Ticagrelor protects against AngII-induced endothelial dysfunction by alleviating endoplasmic reticulum stress.

Author information

1
Department of Cardiology, The First Affiliated Hospital, Harbin Medical University, Harbin, 150001, Heilongjiang Province, China.
2
Department of Cardiology, The First Affiliated Hospital, Harbin Medical University, Harbin, 150001, Heilongjiang Province, China; Key Laboratory of Cardiac Diseases and Heart Failure, Harbin Medical University, Harbin, 150001, Heilongjiang Province, China.
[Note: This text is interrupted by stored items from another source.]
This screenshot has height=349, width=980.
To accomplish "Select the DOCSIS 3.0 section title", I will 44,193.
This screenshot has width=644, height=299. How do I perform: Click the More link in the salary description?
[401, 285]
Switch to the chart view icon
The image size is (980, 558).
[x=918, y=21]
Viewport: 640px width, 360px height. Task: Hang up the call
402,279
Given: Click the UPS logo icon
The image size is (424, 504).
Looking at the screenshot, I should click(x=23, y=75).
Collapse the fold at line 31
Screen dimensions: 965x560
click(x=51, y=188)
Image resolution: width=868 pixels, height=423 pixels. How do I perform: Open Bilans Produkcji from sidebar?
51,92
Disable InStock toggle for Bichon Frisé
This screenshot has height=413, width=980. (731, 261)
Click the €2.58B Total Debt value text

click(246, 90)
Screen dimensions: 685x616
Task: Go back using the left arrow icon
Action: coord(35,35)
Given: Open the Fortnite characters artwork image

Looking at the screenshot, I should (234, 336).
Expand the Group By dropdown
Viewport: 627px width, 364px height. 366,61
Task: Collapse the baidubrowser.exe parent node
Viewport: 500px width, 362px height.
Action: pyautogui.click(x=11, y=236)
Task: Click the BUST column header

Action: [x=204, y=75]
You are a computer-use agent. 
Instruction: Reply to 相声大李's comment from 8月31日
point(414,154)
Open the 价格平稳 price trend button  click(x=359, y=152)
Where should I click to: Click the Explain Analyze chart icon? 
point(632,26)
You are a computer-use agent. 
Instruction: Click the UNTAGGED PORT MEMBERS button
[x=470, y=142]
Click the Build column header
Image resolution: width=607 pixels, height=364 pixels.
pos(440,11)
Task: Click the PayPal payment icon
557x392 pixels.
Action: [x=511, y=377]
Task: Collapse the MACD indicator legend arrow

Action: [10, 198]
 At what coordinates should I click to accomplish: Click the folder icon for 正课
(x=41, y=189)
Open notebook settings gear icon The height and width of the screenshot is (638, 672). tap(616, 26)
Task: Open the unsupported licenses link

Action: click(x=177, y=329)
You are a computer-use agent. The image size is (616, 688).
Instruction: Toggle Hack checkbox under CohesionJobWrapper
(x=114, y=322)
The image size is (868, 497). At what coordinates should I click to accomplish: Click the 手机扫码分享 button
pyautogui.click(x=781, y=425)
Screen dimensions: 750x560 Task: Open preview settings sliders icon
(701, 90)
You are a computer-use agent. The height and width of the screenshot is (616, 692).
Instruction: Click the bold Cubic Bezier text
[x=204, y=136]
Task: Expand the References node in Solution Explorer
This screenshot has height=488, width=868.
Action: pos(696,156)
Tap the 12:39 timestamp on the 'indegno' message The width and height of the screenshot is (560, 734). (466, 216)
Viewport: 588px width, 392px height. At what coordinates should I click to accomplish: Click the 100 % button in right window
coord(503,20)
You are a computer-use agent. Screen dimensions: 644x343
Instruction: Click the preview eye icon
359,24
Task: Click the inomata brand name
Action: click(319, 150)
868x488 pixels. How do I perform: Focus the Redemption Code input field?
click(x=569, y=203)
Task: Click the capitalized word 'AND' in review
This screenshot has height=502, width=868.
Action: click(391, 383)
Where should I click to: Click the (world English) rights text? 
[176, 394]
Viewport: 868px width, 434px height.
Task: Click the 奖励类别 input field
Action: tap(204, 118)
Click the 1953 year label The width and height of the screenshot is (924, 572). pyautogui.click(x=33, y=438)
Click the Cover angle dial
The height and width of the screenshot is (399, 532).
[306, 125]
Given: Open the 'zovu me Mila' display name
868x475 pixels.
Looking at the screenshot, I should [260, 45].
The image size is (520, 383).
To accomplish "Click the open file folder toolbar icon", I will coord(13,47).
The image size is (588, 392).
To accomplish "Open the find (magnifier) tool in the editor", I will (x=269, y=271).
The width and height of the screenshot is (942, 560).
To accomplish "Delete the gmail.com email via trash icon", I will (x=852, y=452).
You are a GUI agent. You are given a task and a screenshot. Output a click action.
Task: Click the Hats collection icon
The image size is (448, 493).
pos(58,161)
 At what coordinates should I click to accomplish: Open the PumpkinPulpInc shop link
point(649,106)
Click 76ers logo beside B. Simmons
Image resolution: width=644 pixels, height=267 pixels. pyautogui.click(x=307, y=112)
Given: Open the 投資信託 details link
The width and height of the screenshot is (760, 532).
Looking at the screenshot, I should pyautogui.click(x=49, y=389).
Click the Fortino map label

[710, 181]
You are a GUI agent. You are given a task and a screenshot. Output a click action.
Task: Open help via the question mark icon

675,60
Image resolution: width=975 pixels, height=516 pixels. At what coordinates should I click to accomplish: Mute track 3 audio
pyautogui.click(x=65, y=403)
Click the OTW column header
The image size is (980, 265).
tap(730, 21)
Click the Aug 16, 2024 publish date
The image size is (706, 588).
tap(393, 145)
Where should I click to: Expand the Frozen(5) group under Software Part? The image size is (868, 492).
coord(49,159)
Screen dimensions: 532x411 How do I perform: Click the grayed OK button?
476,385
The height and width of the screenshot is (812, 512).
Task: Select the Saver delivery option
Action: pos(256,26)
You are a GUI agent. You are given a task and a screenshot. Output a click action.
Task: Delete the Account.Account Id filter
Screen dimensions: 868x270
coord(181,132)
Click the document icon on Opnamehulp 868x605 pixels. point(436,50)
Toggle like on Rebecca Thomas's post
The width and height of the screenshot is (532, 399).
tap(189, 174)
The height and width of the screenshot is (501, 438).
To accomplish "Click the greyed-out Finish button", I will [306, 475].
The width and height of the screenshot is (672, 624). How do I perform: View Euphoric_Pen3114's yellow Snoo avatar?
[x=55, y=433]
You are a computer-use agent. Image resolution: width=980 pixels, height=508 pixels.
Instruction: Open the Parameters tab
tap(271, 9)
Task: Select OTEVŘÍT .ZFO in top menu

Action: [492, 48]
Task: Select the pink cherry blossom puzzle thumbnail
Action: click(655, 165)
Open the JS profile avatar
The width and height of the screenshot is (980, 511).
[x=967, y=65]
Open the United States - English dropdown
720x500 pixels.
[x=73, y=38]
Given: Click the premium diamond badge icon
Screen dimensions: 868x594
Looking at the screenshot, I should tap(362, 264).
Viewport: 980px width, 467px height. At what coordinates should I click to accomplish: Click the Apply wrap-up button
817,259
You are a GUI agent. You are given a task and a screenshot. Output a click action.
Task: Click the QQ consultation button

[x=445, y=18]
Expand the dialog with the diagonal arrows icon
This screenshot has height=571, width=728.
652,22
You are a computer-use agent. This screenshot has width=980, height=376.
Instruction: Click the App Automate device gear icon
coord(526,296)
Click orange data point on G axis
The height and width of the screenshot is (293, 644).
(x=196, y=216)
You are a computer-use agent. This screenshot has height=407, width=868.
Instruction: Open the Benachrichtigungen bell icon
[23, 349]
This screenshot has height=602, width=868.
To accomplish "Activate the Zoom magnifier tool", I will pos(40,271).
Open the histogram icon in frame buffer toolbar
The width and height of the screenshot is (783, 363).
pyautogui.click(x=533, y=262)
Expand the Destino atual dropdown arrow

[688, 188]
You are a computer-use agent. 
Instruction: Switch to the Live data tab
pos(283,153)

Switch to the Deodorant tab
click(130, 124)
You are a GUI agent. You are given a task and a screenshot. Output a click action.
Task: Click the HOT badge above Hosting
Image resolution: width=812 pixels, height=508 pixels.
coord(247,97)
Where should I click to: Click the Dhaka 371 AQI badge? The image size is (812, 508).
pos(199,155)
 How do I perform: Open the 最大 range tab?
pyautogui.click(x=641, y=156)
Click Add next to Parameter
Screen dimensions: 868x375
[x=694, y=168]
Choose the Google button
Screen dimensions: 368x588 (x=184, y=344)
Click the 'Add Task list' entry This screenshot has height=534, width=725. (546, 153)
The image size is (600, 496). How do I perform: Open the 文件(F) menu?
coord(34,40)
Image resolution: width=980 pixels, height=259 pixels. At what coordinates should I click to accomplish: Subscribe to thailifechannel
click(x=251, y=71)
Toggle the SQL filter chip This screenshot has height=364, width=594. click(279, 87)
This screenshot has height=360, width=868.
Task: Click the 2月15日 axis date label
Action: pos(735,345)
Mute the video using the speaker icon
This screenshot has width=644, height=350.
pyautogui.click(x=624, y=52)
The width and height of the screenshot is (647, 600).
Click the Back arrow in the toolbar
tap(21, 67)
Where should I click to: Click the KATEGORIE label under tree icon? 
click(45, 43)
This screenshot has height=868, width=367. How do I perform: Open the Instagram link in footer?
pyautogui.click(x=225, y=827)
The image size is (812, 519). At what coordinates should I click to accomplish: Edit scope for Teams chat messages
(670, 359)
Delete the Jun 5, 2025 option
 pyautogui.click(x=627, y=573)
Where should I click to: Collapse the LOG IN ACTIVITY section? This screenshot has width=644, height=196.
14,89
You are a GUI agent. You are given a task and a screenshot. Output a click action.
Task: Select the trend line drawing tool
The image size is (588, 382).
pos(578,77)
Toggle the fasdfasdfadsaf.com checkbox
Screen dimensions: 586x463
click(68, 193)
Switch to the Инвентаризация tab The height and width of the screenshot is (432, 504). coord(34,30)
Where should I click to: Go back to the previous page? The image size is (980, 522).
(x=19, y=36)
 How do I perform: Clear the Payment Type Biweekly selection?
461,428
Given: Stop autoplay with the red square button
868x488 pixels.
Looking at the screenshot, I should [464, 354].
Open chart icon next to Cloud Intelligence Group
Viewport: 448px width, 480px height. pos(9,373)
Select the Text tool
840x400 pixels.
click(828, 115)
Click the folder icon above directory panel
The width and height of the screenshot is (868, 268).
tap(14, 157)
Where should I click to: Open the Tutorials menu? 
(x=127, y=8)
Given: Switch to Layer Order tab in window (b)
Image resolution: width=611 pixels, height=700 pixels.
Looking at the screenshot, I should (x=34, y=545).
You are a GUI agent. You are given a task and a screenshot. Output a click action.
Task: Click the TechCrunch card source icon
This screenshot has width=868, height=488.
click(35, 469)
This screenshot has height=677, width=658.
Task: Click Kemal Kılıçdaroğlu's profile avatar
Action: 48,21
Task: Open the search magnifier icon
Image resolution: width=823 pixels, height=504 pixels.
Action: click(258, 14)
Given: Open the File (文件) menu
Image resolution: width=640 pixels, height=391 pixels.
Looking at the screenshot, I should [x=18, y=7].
Electronic address: ly99ly@vip.163.com.

Abstract

Ticagrelor has been reported to decrease cardiovascular mortality compared with clopidogrel. This benefit cannot be fully explained by the more efficient platelet inhibition. Many studies demonstrated that ticagrelor improved endothelial function, leaving the mechanism elusive though. The present study aims to investigate whether ticagrelor protects against endothelial dysfunction induced by angiotensinII (AngII) through alleviating endoplasmic reticulum (ER) stress. Male Sprague Dawley rats were infused with AngII or vehicle and administrated with ticagrelor or vehicle for 14 days. Reactive oxygen species (ROS) was detected. Aortas from normal mice were incubated with endoplasmic reticulum stress inducer tunicamycin with or without ticagrelor. Vasorecactivity was measured on wire myography. Rat aortic endothelial cells (RAECs) were pretreated with ticagrelor followed by AngII or tunicamycin. Endothelial nitric oxide synthase (eNOS) phosphorylation and ER stress markers were determined by western blotting. Impaired endothelial function, induction of ER stress, reduced eNOS phosphorylation and elevated ROS generation was restored by ticagrelor treatment in vivo. In addition, tunicamycin induced endothelial dysfunction was improved by ticagrelor. In vitro, the induction of ER stress and inhibited eNOS phosphorylation in REACs exposed to AngII as well as tunicamycin was reversed by co-culturing with ticagrelor. In conclusion, ticagrelor protects against AngII-induced endothelial dysfunction via alleviating ER stress.

KEYWORDS:

AngII; Endoplasmic reticulum stress; Endothelial dysfunction; Ticagrelor

PMID:
29777791
DOI:
10.1016/j.mvr.2018.05.006
[Indexed for MEDLINE]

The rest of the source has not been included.